> Required work:
Using the listing below, set down each line from the line containing "Privacy Notice (116, 1795)" through the line containing "Scholarships (150, 977)", both ends included, exactly and with nothing added.

> Records for the exercise:
┌──

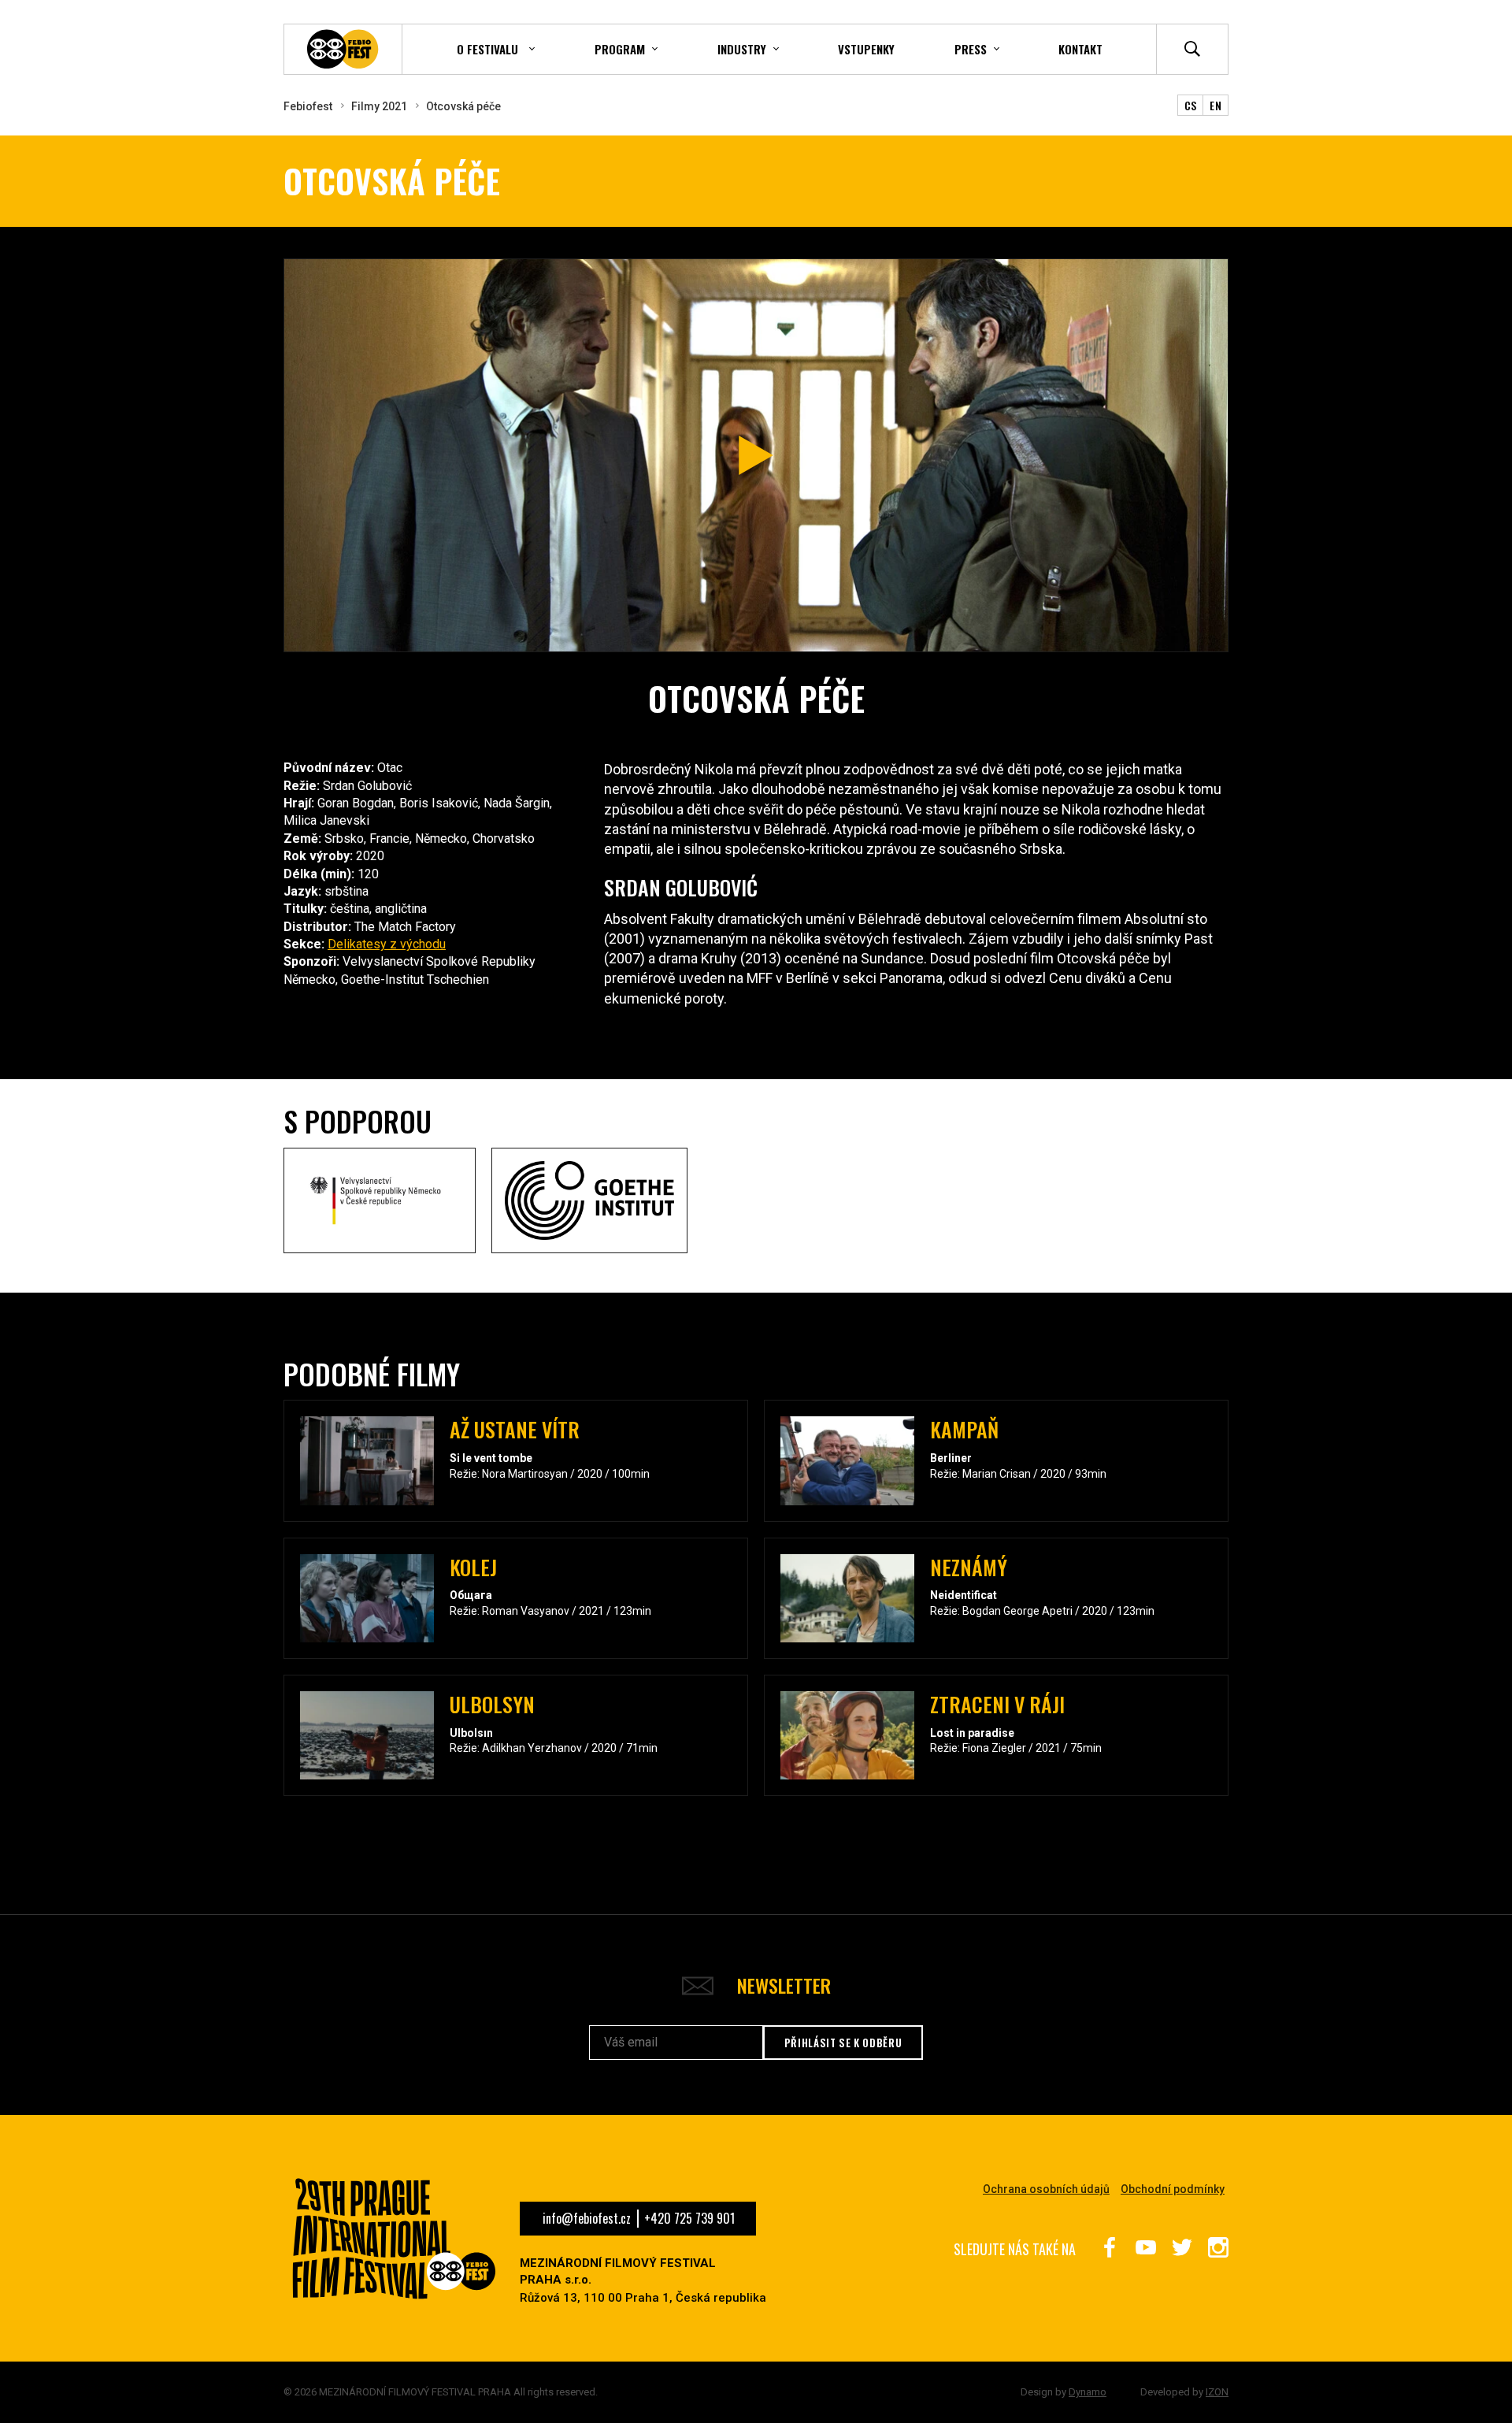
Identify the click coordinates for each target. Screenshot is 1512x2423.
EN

└──
┌──

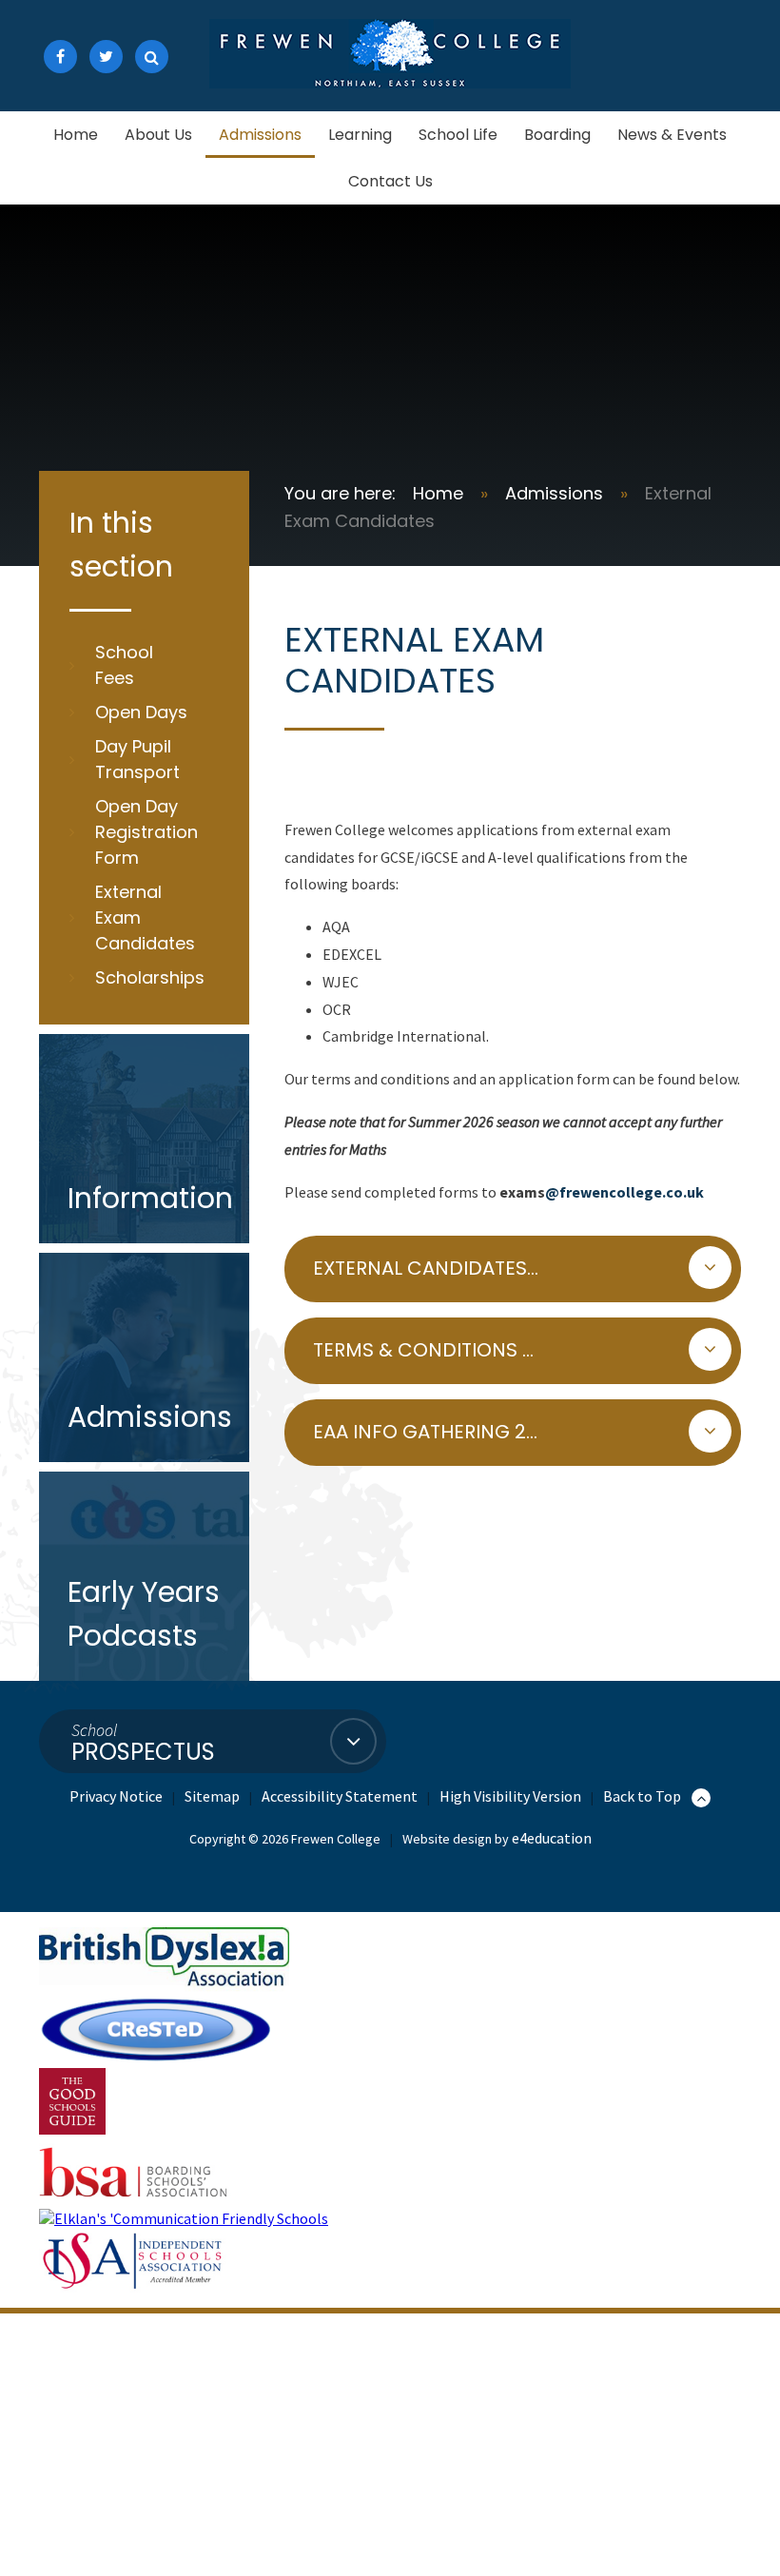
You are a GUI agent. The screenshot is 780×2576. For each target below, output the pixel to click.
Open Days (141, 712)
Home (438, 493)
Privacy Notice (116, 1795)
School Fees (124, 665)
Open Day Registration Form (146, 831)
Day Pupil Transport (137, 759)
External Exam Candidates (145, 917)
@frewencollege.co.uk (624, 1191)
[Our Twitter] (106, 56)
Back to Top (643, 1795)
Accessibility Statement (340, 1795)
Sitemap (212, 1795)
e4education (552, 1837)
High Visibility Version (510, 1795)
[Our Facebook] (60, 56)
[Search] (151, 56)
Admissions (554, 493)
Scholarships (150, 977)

└──
┌──

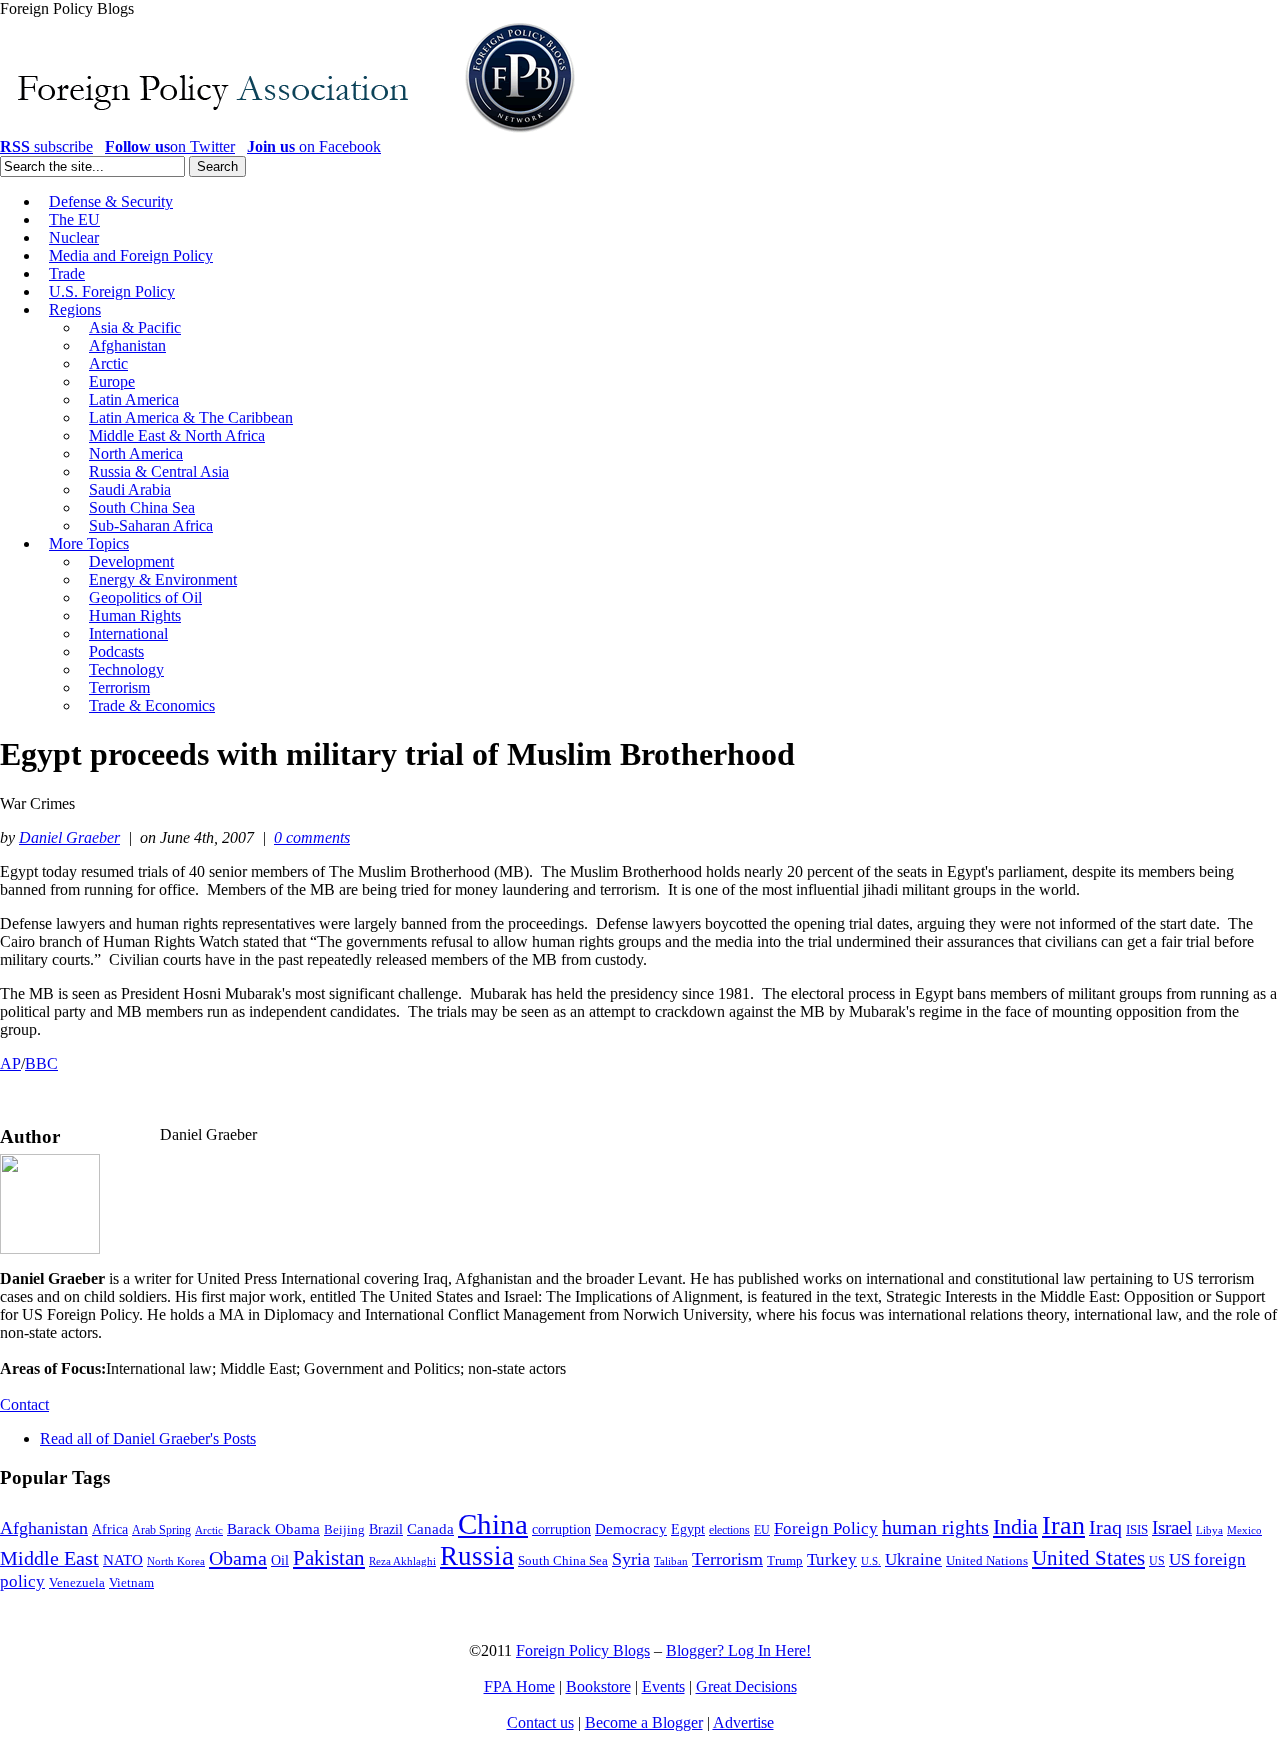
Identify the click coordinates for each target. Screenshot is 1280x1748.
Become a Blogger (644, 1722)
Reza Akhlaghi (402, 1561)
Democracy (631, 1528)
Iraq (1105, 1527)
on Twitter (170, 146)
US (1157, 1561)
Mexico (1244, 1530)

└──

> Exercise result:
Privacy Notice (116, 1795)
School Fees (124, 665)
Open Day Registration Form (146, 831)
Day Pupil Transport (137, 759)
External Exam Candidates (145, 917)
@frewencollege.co.uk (624, 1191)
[Our Twitter] (106, 56)
Back to Top (643, 1795)
Accessibility Statement (340, 1795)
Sitemap (212, 1795)
e4education (552, 1837)
High Visibility Version (510, 1795)
[Our Facebook] (60, 56)
[Search] (151, 56)
Admissions (554, 493)
Scholarships (150, 977)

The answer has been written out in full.